緻密に計算された芸術品のような都市。それがキコリの素直な感想だった。
視線の先にそびえたつその都市は、門が開かれているが……はたして入っていいのかどうか?
少なくとも、創土のドンドリウスがいるとされる場所はもう少し先のはずだ。
しかしドンドリウスに関する話を聞くに、あんなものをドンドリウス以外の何かが作ったとも思えない。
「地図が間違ってた可能性は……」
「あるでしょうね」
「だよな」
あくまで「居ると思われる」場所な上に帰ってこないのだから、当然ズレはあるだろう。
おまけにドンドリウスが建築好きであるのならば、これと似たようなものだってあるかもしれない。まあ、そう考えると此処にもドンドリウスがいるかは不明になるのだが。
「ま、行ってみりゃ分かるだろ」
「そうだな」
「最悪アレを吹っ飛ばせばキレて出てくるだろ」
「いや、それはやめてくれ」
止めないと本気でやりそうなアイアースをキコリは「絶対にやめてくれよ」と頼むが、アイアースは「おう」と不安そうな返事を返すだけだ。

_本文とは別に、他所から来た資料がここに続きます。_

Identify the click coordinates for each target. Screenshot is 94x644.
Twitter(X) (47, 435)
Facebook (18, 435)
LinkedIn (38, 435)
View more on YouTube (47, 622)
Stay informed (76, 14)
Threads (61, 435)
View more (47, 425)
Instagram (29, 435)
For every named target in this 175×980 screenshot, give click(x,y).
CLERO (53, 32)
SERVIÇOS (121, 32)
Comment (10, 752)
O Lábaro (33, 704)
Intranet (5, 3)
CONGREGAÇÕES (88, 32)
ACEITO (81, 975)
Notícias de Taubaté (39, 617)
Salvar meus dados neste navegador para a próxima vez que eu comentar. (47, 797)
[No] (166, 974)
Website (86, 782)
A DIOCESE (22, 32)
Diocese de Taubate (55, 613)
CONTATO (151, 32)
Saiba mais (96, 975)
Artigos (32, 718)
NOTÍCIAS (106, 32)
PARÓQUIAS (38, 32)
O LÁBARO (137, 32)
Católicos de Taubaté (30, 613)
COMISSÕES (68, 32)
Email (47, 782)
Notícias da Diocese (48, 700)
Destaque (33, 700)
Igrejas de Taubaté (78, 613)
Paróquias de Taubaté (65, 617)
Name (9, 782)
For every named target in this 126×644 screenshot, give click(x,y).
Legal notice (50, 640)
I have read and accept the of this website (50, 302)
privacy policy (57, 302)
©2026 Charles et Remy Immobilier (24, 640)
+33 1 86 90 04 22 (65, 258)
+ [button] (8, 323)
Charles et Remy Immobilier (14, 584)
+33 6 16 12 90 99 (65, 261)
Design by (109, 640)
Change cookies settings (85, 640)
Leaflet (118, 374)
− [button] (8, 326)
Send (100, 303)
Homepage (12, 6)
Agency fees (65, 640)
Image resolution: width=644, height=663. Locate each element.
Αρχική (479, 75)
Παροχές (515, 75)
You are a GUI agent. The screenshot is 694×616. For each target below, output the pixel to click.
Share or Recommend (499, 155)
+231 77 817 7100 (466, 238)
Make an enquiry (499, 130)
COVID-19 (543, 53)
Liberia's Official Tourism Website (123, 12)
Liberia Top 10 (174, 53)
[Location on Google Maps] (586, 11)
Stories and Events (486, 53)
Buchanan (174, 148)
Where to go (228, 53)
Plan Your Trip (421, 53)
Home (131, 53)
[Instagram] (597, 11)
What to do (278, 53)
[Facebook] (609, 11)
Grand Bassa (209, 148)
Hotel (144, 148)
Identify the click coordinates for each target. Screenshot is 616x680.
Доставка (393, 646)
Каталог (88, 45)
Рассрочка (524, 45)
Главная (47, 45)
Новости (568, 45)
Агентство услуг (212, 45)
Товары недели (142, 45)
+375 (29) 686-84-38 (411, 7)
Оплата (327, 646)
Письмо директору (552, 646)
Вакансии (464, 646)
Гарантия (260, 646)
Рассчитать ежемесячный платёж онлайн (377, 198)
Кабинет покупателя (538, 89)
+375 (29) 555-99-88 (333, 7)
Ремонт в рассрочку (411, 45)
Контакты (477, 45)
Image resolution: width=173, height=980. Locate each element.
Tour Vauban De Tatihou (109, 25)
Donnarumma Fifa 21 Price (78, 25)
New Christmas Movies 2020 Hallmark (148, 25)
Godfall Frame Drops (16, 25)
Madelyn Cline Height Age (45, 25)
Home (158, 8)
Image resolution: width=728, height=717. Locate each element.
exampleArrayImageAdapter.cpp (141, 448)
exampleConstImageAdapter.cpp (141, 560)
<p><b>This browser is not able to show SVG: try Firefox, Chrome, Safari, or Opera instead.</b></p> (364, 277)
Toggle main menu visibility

まあ、しつこくしてもへそを曲げそうなのでキコリはアイアースの善意を信じることにして都市へと歩きだす。
普通に考えれば、あの城へと向かうべきなのだろう。
デモンも出てこないまま、キコリたちは門の前へと辿り着く。
開いたままの門はサビ1つなくそこにあり、いつでも動かせそうですらあった。
「……まさか入ろうとしたら閉じて潰しにくるみたいな」
「やめてよ。ほんとうにそうなったらどうすんのよ」
言いながらキコリたちは門から中に入るが、当然門が閉まることもなければ何かの罠が発動することもない。そして……門の先にあったのは、整然と建物の並ぶ街並みだ。綺麗に敷かれた石畳と、統一された規格の建物たち。そして……。
「なんだアレは。人間、か?」
そう、ドドの言葉通り人間に見えるものが何人もいた。
店の中に、そして道路を歩いているそれは人間? いや、違う。人間のような「何か」だ。
見た目は人間そのものにも見えるが、視線が合わない。
そして何より……何処か人形的だ。見た目だけを人間に似せた人形が歩いているという風に見える。
「人間じゃない。ゴーレムか何かなのか?」
「試してみましょうか」
オルフェが適当な人間モドキの眼前へ近づくと、その人間モドキはピタッと停止する。
そして、口を開きスッと手をあげる。